Por mi parte, disponiendo de unos gustos cinéfilos en los que la pornografía no ocupa un lugar prominente, recuerdo haber disfrutado con ella hace demasiado tiempo, iniciado por amigos que acumulaban conocimientos enciclopédicos sobre el tema y gustos selectos (incluidos algunos prestigiosos directores de cine, que mantenían la secreta ilusión de poder realizar algún día un porno imaginativo, pero que debido al pudor o a las circunstancias se han hecho viejos sin haber cristalizado su antiguo deseo), descubriendo actrices memorables y directores con estilo identificable y sofisticado.

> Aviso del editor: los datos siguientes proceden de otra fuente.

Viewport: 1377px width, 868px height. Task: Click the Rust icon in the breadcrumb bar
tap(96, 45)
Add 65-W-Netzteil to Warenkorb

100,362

Aunque tardé en apuntarme a la televisión de pago, mi limitada imaginación no se integró entre los infinitos y codificados espectadores que con actitud entre surrealista y tragicómica, entre rayas y niebla, contemplaban el porno de los viernes en Canal Plus. Cuando me aboné, recuerdo que merecía la pena echar de vez en cuando un vistazo a las fiestas ajenas de la carne.

El sórdido y brutal productor de porno que interpretaba Gandolfini en la tenebrosa Asesinato en 8 mm se quejaba de que el negocio no podía funcionar con actrices desdentadas. Es lo que siento cada vez que me asomo a los horrores actuales. Es demasiado cutre, feo y aburrido, da grima. Aunque sepa que la vejez debilita, anestesia o destruye la líbido, tengo claro que cualquier tiempo pasado también fue mejor para el cine porno.